Isso não significa que não devamos ter expectativas e desejar novas coisas. Estudamos esperando passar na prova; viajamos esperando nos divertir... Boa parte do que fazemos tem uma expectativa futura. O problema é apoiarmos totalmente nossa felicidade na realização dessas expectativas. Se não encontrarmos contentamento no que temos hoje, estaremos numa busca incessante pela felicidade que nunca será alcançada, já que sempre haverá novos desejos.

Tapas: determinação.

Tapas vem da raiz tap, que significa “queimar”, “calor”. “O significado da palavra deriva, provavelmente, do processo de submeter-se o ouro impuro a um forte calor, através do qual todas as impurezas são queimadas, restando somente o ouro puro”. Tapas combina em si o significado de diversas palavras: autodisciplina, purificação, determinação e refere-se ao esforço para se alcançar um determinado objetivo.

Pensando-se na prática de asanas, é muito tênue o limite em que tapas esbarra em ahimsa.

Para realizarmos uma postura que nos parece desafiadora, é preciso tapas, dedicação,prática, determinação. A idéia de esforçar-se numa postura é muitas vezes confundida com forçar uma postura. O esforço envolve intensidade, persistência. Quando nos esforçamos numa postura, trazemos presença para o que fazemos, e é através dela que tomamos consciência de nosso corpo e nossos limites. A partir daí, podemos desenvolver estratégias para alcançarmos nosso objetivo. Na realização de um asana, podemos avançar progressivamente, trabalhando de início com posturas preparatórias ou utilizando acessórios para nos ajudar. Quando forçamos uma postura, deixamos nossos limites de lado e as chances de nos ferirmos são grandes.

Svadhyaya: auto-reflexão.

Svadhyaya é muitas vezes traduzido como “leitura dos textos sagrados”. O significado por trás de svadhyaya parece ir bem além disso, e alguns autores o traduzem por “auto estudo”, “auto-reflexão”. Svadhyaya está associado à idéia de interiorização, autoconhecimento e busca por aquilo que realmente somos. Fazemos uso das nossas atividades como espelho para descobrirmos mais sobre nós mesmos, seja a prática de asanas ou nosso relacionamento com os outros e nós mesmos, é uma forma de praticarmos svadhyaya.

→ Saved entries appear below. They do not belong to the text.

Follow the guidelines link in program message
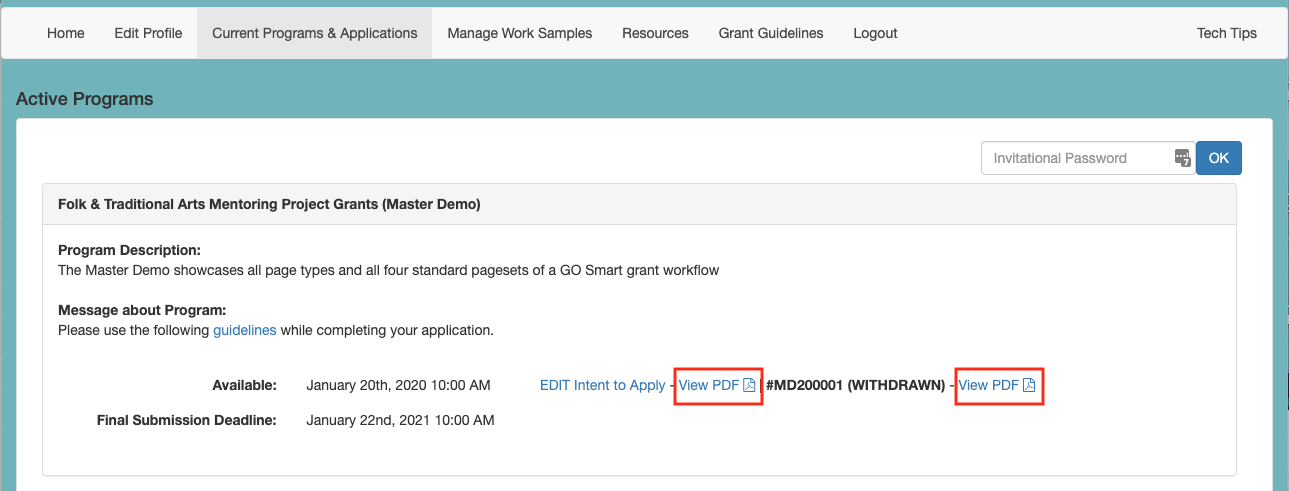The image size is (1289, 491). (245, 330)
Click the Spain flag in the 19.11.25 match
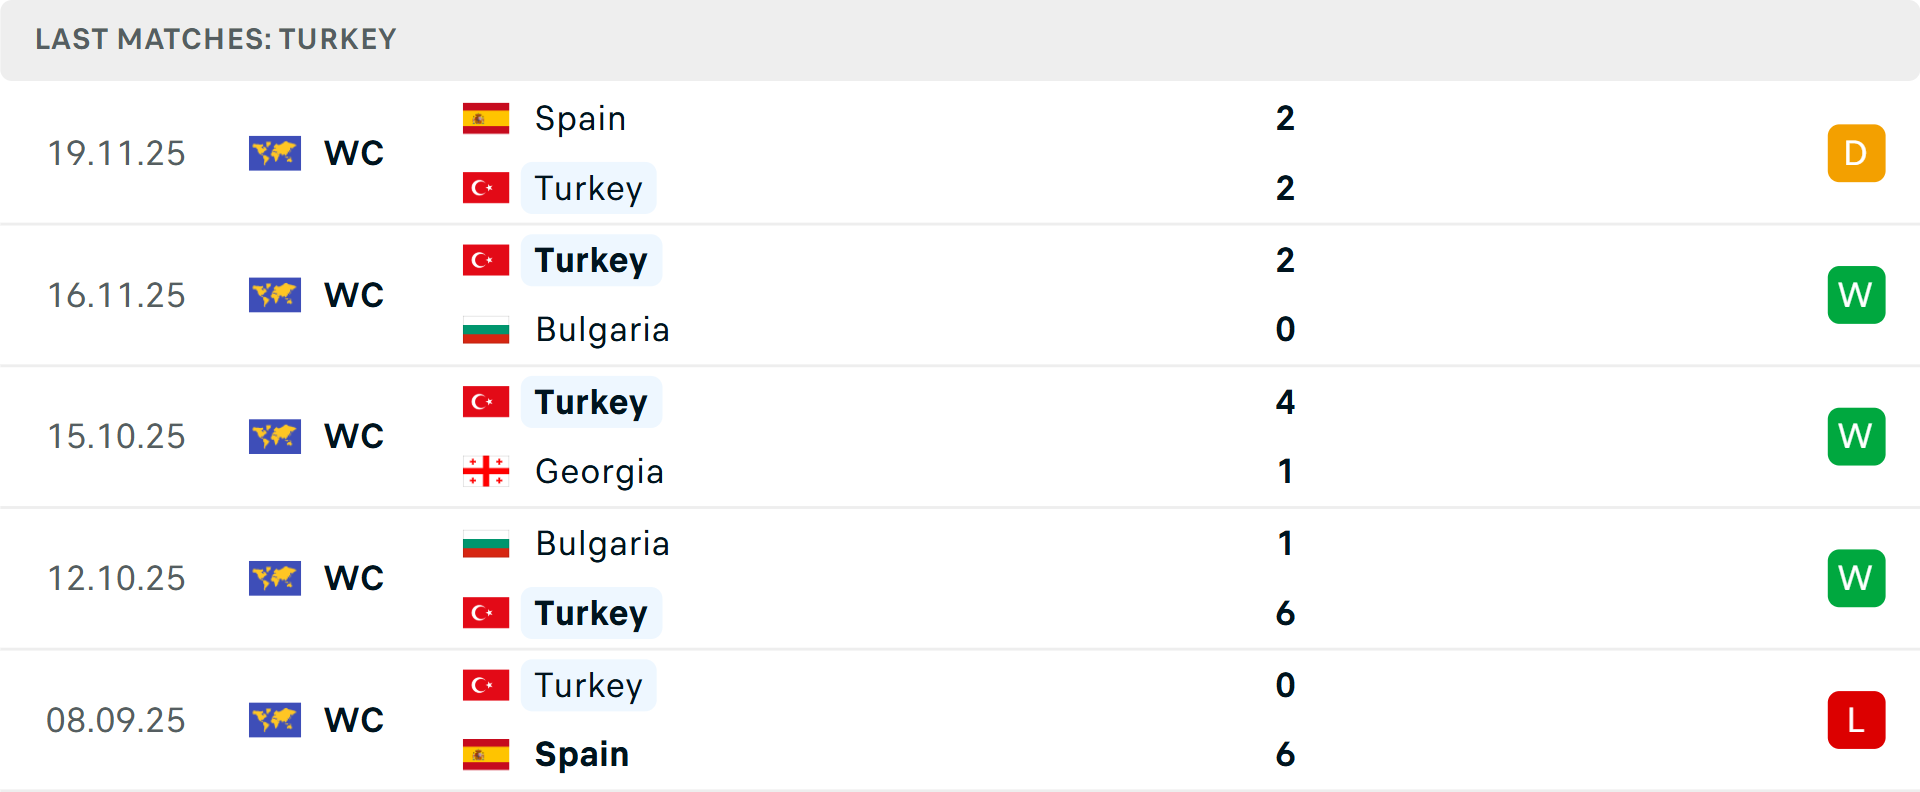This screenshot has height=792, width=1920. click(x=486, y=119)
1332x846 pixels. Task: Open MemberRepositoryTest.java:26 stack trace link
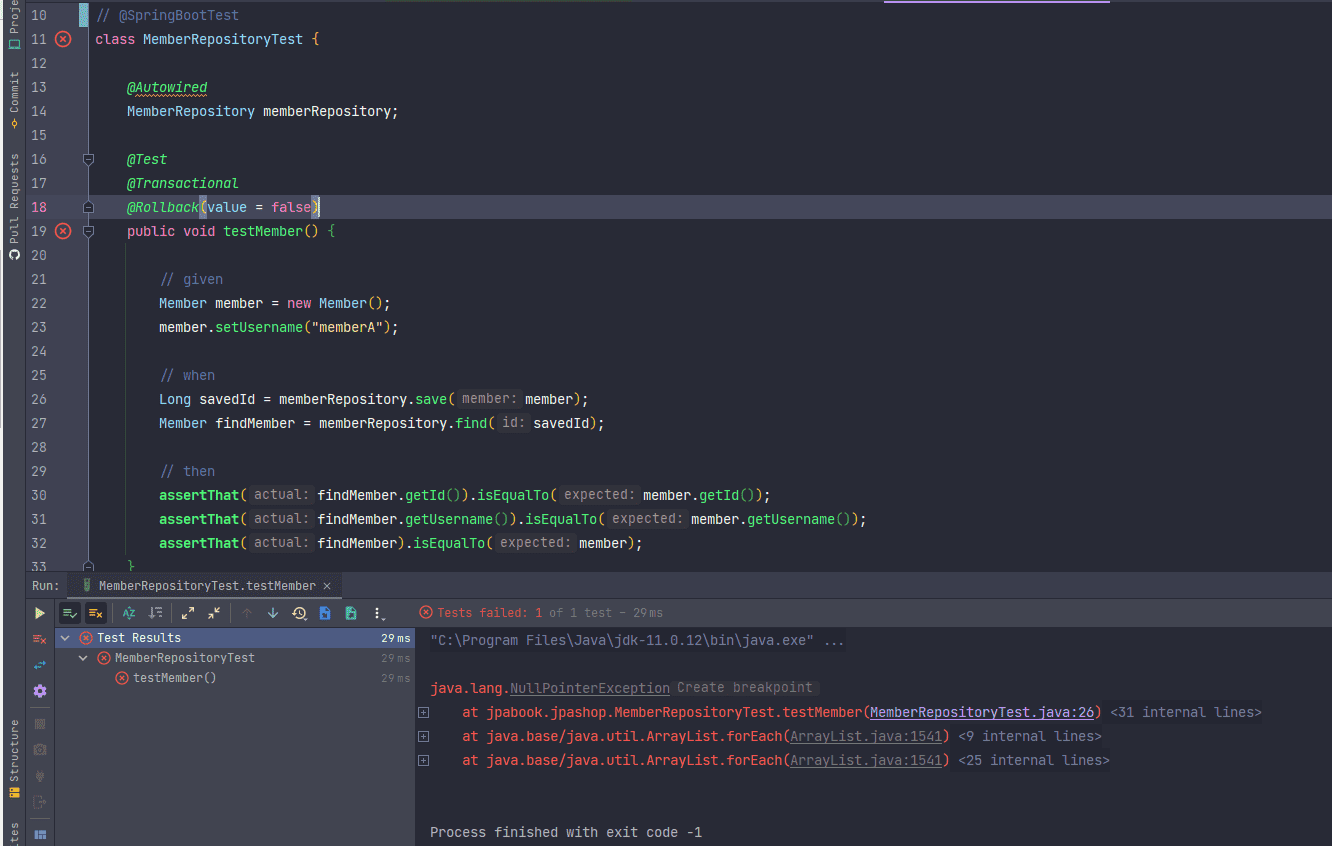coord(981,713)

Ishwarapranidhana: entrega.

Ishwarapranidhana é interpretado como “consagração ao Senhor”, e pode ser visto como um ato de entrega, não necessariamente a Deus, mas a algo maior que si próprio. Isso significa fazer o melhor que podemos, sabendo que o resultado final não está em nossas mãos.

Ishwarapranidhana se aproxima muito do conceito de fé exposto por Alexander Lowen: “A fé é uma qualidade do ser: de estar em contato consigo mesmo, com a vida e com o universo.